The automotive chassis dynamometer is a testing device used to test the power performance, emission performance, and other related performance of automobiles. With the help of other test benches and instrument equipment, it can simulate various road driving conditions of automobiles, measure the output power of the driving wheels, and measure multi condition emission indicators and fuel consumption. It has good guiding significance for environmental protection departments to monitor vehicle exhaust emissions. Compared with outdoor road tests, conducting vehicle tests on a chassis dynamometer has the advantages of safety, efficiency, and good repeatability. The following introduces the basic structure and working principle of several conventional automotive chassis dynamometers.

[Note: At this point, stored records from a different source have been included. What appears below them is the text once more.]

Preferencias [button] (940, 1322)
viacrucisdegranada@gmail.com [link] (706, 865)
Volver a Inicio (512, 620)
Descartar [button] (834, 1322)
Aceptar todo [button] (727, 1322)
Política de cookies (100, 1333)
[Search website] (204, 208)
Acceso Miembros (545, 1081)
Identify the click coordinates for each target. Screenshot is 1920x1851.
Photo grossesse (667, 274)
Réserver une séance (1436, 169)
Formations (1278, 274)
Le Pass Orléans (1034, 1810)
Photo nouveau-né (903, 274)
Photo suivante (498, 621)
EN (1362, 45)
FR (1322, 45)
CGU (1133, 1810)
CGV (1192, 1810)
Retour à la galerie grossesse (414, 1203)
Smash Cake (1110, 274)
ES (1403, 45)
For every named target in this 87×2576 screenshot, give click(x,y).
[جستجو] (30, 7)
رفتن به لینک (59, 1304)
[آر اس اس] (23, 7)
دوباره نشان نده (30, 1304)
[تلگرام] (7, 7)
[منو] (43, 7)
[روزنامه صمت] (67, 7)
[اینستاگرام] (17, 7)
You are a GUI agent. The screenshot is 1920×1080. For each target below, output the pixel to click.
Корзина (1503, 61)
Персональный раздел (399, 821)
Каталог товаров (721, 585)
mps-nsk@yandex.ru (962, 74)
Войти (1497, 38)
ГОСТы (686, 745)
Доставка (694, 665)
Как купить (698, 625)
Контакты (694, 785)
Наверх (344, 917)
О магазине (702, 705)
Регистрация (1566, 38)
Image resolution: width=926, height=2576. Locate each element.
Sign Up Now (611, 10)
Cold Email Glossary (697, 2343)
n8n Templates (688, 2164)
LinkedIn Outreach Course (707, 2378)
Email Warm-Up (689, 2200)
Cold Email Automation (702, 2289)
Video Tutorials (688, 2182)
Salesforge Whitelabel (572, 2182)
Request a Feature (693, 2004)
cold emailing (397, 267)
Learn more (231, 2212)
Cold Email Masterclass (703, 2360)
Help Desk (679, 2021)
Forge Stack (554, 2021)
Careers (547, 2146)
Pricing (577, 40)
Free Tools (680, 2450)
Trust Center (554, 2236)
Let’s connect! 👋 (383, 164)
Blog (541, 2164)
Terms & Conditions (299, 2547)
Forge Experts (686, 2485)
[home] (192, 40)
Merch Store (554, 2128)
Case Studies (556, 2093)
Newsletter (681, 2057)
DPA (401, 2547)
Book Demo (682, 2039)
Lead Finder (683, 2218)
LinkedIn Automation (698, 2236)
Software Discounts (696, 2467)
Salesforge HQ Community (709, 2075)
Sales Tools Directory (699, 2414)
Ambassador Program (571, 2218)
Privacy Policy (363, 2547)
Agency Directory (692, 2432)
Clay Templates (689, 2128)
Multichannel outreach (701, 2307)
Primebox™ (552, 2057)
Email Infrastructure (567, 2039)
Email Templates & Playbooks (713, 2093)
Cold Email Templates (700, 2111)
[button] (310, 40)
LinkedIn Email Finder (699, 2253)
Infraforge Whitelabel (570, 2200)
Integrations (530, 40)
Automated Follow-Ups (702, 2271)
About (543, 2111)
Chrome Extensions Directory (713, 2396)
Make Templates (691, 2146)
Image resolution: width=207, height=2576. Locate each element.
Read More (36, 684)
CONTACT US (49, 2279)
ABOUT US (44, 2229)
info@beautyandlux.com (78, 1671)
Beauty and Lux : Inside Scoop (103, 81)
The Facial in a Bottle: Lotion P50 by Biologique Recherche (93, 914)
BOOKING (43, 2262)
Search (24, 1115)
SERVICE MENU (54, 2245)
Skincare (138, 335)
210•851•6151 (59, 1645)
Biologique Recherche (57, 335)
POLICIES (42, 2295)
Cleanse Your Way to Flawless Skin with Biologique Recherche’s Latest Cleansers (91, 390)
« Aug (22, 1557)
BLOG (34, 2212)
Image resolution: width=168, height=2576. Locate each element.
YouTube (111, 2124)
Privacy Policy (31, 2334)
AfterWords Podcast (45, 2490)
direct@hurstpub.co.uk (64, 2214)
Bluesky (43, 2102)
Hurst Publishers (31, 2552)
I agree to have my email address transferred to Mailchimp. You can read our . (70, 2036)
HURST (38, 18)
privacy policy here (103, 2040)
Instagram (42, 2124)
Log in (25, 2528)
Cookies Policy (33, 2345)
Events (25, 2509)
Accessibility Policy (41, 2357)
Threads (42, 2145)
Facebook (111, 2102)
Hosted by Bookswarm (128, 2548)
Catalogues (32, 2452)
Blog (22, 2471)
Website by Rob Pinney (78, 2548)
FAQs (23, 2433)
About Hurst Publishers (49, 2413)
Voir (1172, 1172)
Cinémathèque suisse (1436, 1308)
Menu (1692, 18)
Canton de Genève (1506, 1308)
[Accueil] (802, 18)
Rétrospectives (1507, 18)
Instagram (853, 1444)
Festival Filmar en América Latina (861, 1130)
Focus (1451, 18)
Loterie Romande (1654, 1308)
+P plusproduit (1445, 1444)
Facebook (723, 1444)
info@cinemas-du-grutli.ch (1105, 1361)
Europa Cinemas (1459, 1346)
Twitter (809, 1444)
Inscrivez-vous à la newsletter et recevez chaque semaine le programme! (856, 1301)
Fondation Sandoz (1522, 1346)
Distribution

Basic structure of chassis dynamometer
In response to different needs, JT/T 445-2008 "Automotive Chassis Dynamometer" stipulates that chassis dynamometers are divided into 3t, 10t, and 13t according to their rated load capacity, with 3t and 10t being dual axis and 13t being three-axis. The dual axis chassis dynamometer is mainly used to detect light and medium-sized single axis drive vehicles, while the three-axis chassis dynamometer is mainly used to detect heavy-duty single axis drive vehicles and dual axis drive vehicles.
As shown, the structure of a standard dual axis chassis dynamometer generally consists of a dynamometer main body, a power absorption device (eddy current machine), an inertia simulation device (flywheel group), a lifting device, a safety device (limit guide roller), and related sensors. It can be used for speedometer detection, odometer detection, chassis power detection (constant speed control, multi-point continuous power testing), acceleration time detection, coasting distance detection, constant speed fuel consumption detection, etc. It can comprehensively meet the needs of automotive testing and automotive fault diagnosis, and is widely used in the automotive repair, automotive manufacturing, and automotive comprehensive performance testing industries.
With the increasingly severe atmospheric environment and the sharp increase in the number of motor vehicles, the environmental protection department's efforts to monitor vehicle exhaust emissions have become increasingly prominent. Therefore, chassis dynamometers have become an important equipment for environmental testing stations and M-class maintenance enterprises. Compared to the standard chassis dynamometer, the working condition method chassis dynamometer with exhaust pollutant testing function (Figure 2) requires a reverse drag device in addition to the basic structure mentioned above, and the reverse drag device and inertia simulation device must meet the relevant provisions of H J/T 291 "Technical Requirements for Exhaust Pollutant Measurement Equipment of Gasoline Vehicle Steady State Working Condition Method" and HJ/T 292 "Technical Requirements for Exhaust Smoke Measurement Equipment of Diesel Vehicle Loading and Deceleration Working Condition Method".
As shown, the three-axis chassis dynamometer is equipped with a dynamometer double platform body, a power absorption device (dual eddy current machine), 151, a measurement simulation device (flywheel group, multiple groups can be configured according to demand), a lifting device, a safety device (limit guide roller), and related sensors. During measurement, the drive shaft (dual axis front wheel) lands on the rollers of the first two axes, the dual axis rear wheel lands on the roller of the third axis, and the rollers of the three axes rotate synchronously through a synchronous belt.
Working principle of chassis dynamometer
Cars have kinetic energy and driving resistance during motion. The so-called simulation of the working conditions of cars on various roads is to simulate the inertia or kinetic energy of the car's motion through the inertia simulation device of the chassis dynamometer, simulate the driving resistance through the power absorption device, and use the adhesive roller to simulate the road surface on which the car is driving.
Before testing, all necessary preparations must be made, including site and power supply. When the equipment is in normal operation, the lift is in a lifting state, and the inspected vehicle is driven onto the dynamometer platform, with the drive shaft stopped on the lift and the wheels stopped in the center of the drum. Lower the lift and place the wheels on the drum. Run the vehicle slowly and check for any deviation. If there is any deviation, raise the lifting beam and adjust the vehicle position until there is no deviation. When the inspected vehicle travels on the drum, the surface linear velocity of the drum is equal to the vehicle's traveling speed, and drives the inertia simulation device flywheel group to rotate, generating rotational inertia. The speed of the drum is detected by the speed sensor installed on the rolling shaft and converted into the vehicle speed. The main drum group is connected to the eddy current power absorber, which generates a resistance equal in magnitude and opposite in direction to the driving force of the vehicle by applying excitation current to the eddy current machine. This resistance is balanced by a force sensor installed on the arm of the eddy current machine, and converted into an electrical signal by the force sensor for output to the computer for processing and control.